Sonntag, 23. Juli 2017

Mit den Chiemgau Autoren auf der Rabenmoosalm

Sterne sieht man Nachts in der Stadt kaum mehr.
Außer man ist auf einer Alm!
Auf der Rabenmoosalm mit meinen Autorenkollegen Meike K. Fehrmann, Michael Inneberger, Armena Kühne, Monika Klinkenberg-Weigel und - dieses Jahr neu: Martin Trautwein. Vier Tage Schreibwerkstatt in den Bergen. Vier Tage zwischen Genie und Wahnsinn. Mit anderen Worten: Inspirierend und anregend wie schon im letzten Jahr!
Die Schreibwerkstatt der Chiemgau Autoren auf der Rabenmoosalm war letztes Jahr eine Entdeckung. Vier Tage auf einer Alm, ohne Internet und Handynetz inklusive inspirierende Zeit zum Schreiben und regen Austausch mit anderen Autoren. Die ersten werten Leser werden nun die Stirn runzeln: Eine Gruppe verkopfter Schriftsteller fünf Tage allein auf einer Alm? Wie funktioniert das? Werden die nicht verhungern? Glücklicherweise handelt es sich bei der Schreibalm um keine Hochalm. Es gibt Strom und fließend Wasser und die Autoren sind auch nicht darauf angewiesen, die Almkühe zu melken, um das täglich Überleben zu sichern. So viel Komfort bietet die Rabenmoosalm dann doch. 

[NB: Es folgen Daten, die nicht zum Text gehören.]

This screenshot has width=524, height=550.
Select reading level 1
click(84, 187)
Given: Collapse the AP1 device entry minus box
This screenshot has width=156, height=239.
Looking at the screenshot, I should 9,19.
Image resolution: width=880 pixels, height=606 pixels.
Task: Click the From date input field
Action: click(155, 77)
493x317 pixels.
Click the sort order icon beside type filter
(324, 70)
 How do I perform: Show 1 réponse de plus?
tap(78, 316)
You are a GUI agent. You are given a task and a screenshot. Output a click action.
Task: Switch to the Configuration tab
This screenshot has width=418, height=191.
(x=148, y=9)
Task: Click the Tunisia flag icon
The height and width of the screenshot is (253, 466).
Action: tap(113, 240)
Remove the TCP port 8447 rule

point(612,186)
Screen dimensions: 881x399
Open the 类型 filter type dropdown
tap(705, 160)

Anders als im Artikel suggeriert wirkten diese
wandernden Autoren äußerst zielstrebig
Dennoch gab es auch dieses Jahr so manch Situationen in denen der uneingeweihte Wanderer sich fragte, was denn am Fuße des Zinnkopfs an diesem Wochenende wohl Verrücktes los ist. So wurde ein älterer Herr gesichtet, der durch die Wälder wanderte, nichts bei sich tragend außer einer Aktentasche, einem Regenschirm und einer Packung Windeln. Angesprochen, ob bei dem armen Mann alles in Ordnung sei, hätte dieser nur antworten müssen: "Ich bin einer der Chiemgau-Autoren." Es hätte nur ein erleuchtendes Nicken gegeben: "Ah!" 

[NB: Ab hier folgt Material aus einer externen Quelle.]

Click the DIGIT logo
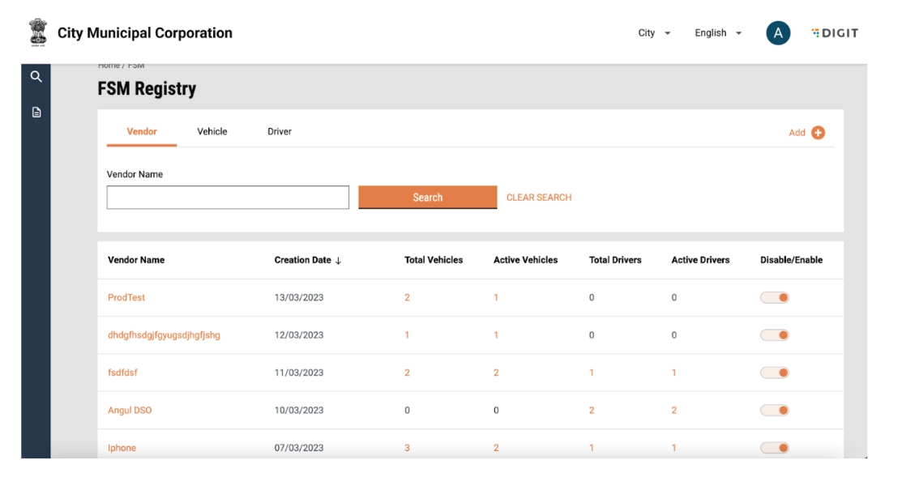The image size is (902, 477). [835, 33]
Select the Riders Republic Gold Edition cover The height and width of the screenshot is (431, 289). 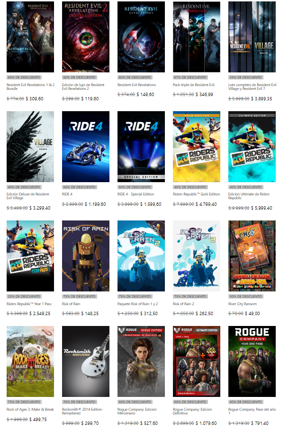[196, 147]
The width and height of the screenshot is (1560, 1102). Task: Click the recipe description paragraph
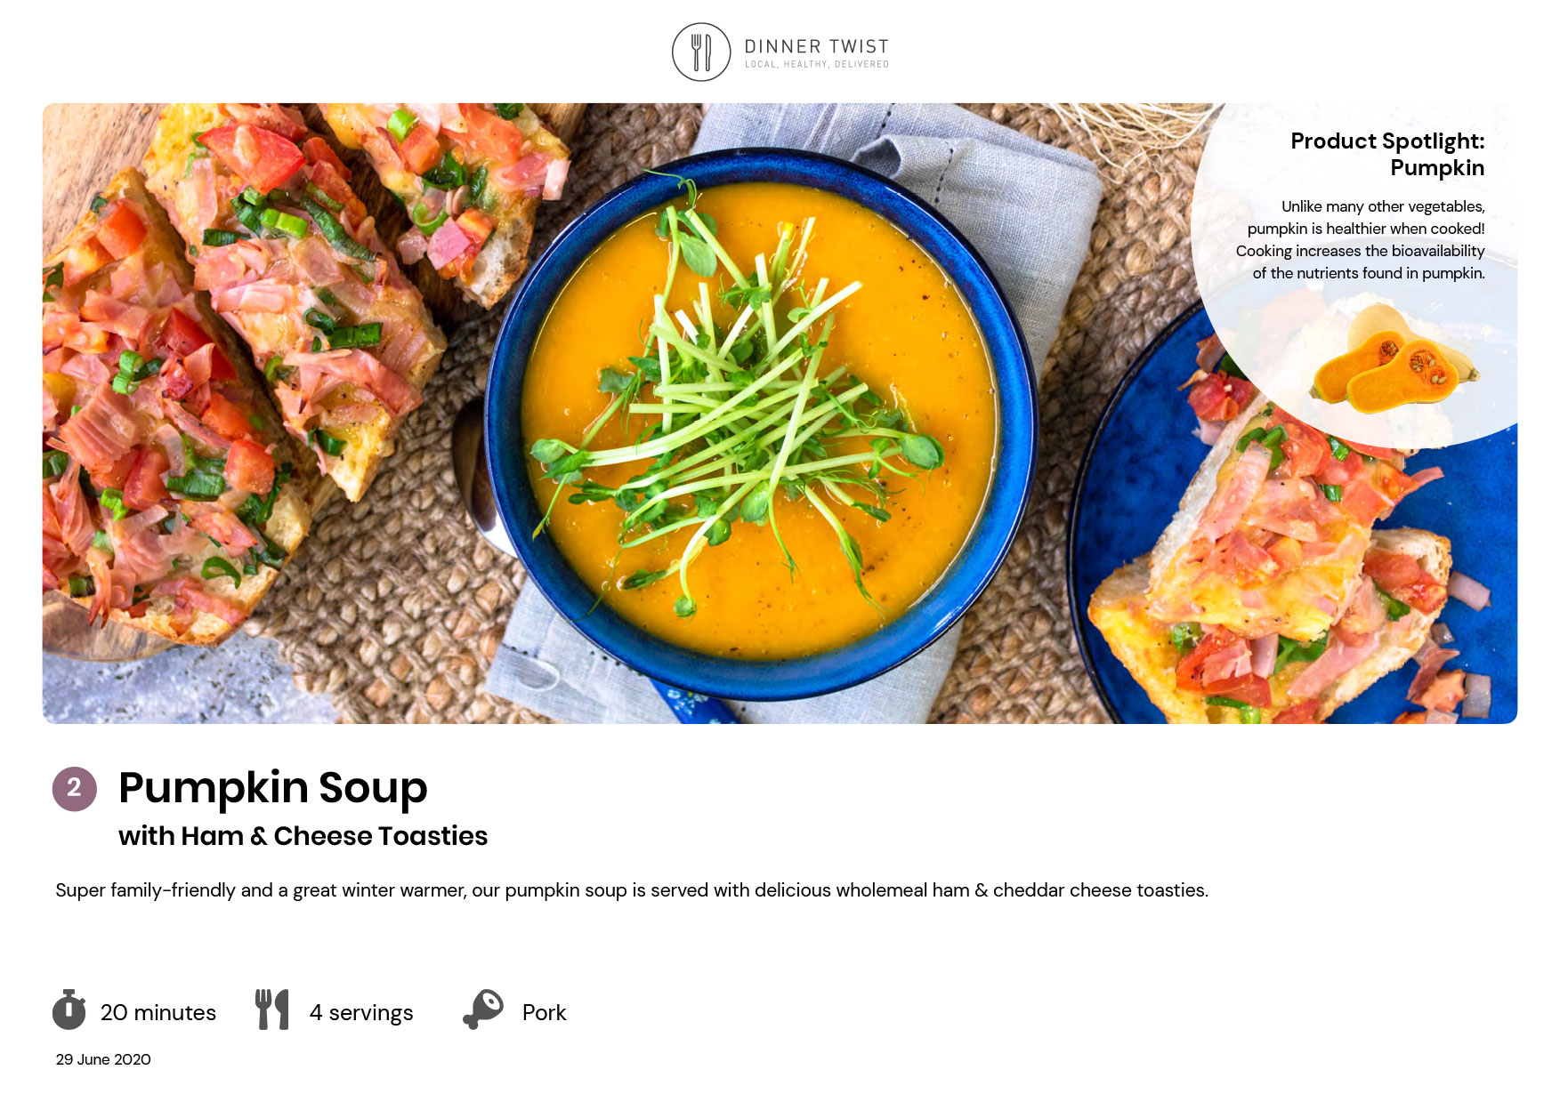pyautogui.click(x=632, y=890)
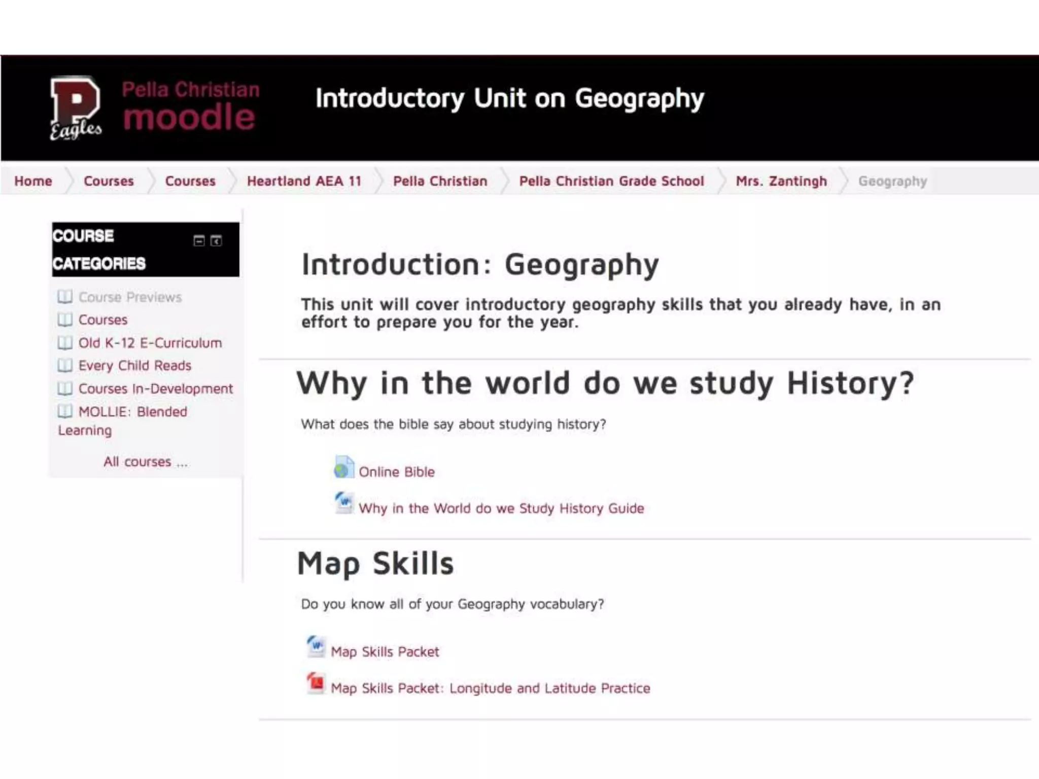This screenshot has width=1039, height=779.
Task: Open Map Skills Packet document link
Action: [x=385, y=652]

Andere Wanderer sichteten eine Familie sich keine zehn Meter parallel des Weges durch das Dickicht des Fichtenwaldes kämpfen. "Wo ist denn der Zinnkopf?", rief der Familienvater verzweifelt. "Der ist ganz woanders. Wer seid ihr denn?" "Wir sind die Chiemgau-Autoren!" 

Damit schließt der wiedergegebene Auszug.